▶ **EXTRACT PROVIDED**:

Fyodor Fyodorovich Matyushkin (Матюшкин, Федор Федорович; - ) was a Russian navigator, Admiral (1867), and a close friend of Aleksandr Pushkin, who studied with him at the Tsarskoye Selo Lyceum.

Matyushkin graduated from Tsarskoye Selo Lyceum in 1817. After having volunteered for the navy, he participated in Vassili Golovnin's world cruise on the ship Kamchatka in 1817–1819.

In 1820–1824, Matyushkin took part in Ferdinand Wrangel's Arctic expedition to the East Siberian Sea and the Chukchi Sea. They explored and mapped Chetyrekhstolbovoy Island, the southernmost of the Medvyezhi Islands, then an almost unknown island group. Following this survey Matyushkin explored on his own a vast tundra area east of the Kolyma river and collected valuable ethnographic data.

In 1825–1827, he joined Ferdinand von Wrangel in his world cruise on the ship Krotky. In 1828–1829, Matyushkin took part in the Russo-Turkish war, commanding different military vessels. In 1835, he served in the Black Sea Fleet, in 1850—1851 — in the Baltic Fleet. Starting from 1852, Matyushkin worked in the Department of the Navy as an admiral. In 1858, he was appointed Chairman of the Naval Scientific Committee. In 1861, Matyushkin became a senator.

In 1825, before Matyushkin's second round-the-world voyage, Pushkin addressed him in his poem "October 19th".

▶ **SOURCE MATERIAL**:
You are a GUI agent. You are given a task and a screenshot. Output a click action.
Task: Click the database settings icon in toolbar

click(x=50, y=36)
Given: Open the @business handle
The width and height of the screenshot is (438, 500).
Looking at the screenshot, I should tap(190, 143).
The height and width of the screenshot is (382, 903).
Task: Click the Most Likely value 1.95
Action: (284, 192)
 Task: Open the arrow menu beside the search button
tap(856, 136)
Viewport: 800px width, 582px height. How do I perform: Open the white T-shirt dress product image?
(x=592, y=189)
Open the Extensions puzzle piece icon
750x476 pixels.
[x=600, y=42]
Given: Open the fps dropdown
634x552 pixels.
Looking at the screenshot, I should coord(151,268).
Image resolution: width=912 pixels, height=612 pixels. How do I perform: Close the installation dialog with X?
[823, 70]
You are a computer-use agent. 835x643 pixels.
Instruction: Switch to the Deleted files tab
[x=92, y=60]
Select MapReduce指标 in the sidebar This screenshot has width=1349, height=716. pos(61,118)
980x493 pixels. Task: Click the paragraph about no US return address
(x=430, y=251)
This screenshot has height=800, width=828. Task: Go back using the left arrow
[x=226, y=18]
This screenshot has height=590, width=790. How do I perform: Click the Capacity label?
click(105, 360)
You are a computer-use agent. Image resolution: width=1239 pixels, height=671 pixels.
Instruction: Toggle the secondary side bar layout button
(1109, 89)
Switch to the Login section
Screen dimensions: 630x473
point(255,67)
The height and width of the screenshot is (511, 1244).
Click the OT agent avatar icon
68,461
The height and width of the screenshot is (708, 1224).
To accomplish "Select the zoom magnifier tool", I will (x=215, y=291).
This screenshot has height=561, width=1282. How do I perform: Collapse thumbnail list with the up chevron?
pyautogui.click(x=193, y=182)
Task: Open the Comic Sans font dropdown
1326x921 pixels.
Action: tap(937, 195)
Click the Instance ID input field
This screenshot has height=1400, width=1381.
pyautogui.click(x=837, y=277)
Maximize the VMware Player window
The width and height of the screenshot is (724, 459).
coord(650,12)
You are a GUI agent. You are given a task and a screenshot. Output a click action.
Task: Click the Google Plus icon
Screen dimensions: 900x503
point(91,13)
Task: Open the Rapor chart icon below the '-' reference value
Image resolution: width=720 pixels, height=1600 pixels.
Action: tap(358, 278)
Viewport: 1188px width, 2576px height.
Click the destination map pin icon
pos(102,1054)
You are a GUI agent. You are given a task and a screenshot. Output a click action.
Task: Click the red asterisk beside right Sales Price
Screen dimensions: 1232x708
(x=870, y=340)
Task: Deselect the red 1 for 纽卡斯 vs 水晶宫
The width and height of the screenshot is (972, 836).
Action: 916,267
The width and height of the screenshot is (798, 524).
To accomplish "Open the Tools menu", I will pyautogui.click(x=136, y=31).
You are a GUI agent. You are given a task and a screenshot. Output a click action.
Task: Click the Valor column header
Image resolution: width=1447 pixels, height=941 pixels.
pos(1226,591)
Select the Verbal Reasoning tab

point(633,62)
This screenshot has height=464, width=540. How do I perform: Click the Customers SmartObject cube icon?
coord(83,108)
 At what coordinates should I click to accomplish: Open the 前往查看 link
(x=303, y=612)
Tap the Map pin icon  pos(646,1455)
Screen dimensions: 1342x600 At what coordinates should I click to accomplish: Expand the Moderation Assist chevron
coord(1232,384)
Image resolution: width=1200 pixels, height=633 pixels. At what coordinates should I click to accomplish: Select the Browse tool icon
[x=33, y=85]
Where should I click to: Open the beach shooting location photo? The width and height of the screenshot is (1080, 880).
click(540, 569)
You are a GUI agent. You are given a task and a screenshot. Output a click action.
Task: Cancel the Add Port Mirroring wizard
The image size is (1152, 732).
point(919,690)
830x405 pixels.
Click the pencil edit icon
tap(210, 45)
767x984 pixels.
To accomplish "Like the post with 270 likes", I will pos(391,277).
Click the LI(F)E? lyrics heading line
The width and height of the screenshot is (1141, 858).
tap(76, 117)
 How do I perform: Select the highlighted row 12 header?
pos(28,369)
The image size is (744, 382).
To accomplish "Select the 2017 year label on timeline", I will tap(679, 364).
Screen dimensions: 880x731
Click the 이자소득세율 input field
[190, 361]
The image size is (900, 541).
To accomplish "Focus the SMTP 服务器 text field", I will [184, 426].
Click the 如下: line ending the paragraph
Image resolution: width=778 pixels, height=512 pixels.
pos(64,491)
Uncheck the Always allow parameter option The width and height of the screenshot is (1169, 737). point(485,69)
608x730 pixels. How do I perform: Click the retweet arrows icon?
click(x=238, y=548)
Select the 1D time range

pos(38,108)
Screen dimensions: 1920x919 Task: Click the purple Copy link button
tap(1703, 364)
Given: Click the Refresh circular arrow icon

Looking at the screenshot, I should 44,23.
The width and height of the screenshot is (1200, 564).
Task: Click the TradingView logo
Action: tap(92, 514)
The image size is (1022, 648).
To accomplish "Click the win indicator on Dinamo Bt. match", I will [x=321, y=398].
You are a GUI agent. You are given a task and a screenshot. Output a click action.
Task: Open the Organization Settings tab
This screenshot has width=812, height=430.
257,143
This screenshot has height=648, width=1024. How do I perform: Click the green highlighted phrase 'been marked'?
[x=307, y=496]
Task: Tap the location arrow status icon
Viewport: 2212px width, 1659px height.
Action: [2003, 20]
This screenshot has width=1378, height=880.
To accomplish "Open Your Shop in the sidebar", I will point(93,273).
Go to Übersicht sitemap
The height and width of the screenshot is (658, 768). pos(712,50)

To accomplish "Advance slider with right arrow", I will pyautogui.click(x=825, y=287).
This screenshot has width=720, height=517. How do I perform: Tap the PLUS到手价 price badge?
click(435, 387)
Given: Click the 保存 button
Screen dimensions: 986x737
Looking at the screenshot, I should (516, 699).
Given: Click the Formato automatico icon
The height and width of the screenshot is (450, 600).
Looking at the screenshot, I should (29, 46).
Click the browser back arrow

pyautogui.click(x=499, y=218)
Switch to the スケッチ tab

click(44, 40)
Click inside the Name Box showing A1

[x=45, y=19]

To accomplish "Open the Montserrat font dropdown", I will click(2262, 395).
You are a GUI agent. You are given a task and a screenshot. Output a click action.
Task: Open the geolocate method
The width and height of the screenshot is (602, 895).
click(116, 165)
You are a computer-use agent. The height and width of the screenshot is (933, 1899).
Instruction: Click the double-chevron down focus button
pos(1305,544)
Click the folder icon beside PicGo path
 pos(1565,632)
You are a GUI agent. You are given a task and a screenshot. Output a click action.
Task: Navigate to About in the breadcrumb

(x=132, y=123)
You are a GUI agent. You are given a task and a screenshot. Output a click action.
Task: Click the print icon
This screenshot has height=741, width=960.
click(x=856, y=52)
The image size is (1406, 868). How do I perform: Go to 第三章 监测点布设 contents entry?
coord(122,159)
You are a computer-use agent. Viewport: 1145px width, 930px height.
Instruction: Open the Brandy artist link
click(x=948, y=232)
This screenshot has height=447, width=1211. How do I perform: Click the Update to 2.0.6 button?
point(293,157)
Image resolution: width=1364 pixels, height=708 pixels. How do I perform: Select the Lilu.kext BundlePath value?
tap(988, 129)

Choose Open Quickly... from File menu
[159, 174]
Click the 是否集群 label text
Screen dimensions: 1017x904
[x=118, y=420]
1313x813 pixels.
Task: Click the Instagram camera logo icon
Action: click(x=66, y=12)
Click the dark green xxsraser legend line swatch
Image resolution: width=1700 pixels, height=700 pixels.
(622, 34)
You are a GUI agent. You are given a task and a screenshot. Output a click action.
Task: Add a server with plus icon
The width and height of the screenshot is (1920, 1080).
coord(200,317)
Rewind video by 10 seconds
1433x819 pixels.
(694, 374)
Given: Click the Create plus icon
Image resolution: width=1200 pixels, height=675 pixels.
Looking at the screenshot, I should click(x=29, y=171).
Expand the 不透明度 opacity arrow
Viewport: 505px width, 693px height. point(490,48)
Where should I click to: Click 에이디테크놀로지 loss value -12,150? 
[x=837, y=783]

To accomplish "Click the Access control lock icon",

▶ **WHAT THIS TASK INVOLVES**: For each statement below, say whether it agrees with the text on Matyushkin, answering yes or no and quoting the deciding words of the text. (a) Matyushkin graduated from Tsarskoye Selo Lyceum in 1817. (b) Chetyrekhstolbovoy Island is the northernmost of the Medvyezhi Islands. (c) Matyushkin was appointed Chairman of the Naval Scientific Committee in 1858.

▶ **SOLUTION FOR THIS EXERCISE**:
(a) Yes: "Matyushkin graduated from Tsarskoye Selo Lyceum in 1817."
(b) No: "Chetyrekhstolbovoy Island, the southernmost of the Medvyezhi Islands"
(c) Yes: "In 1858, he was appointed Chairman of the Naval Scientific Committee."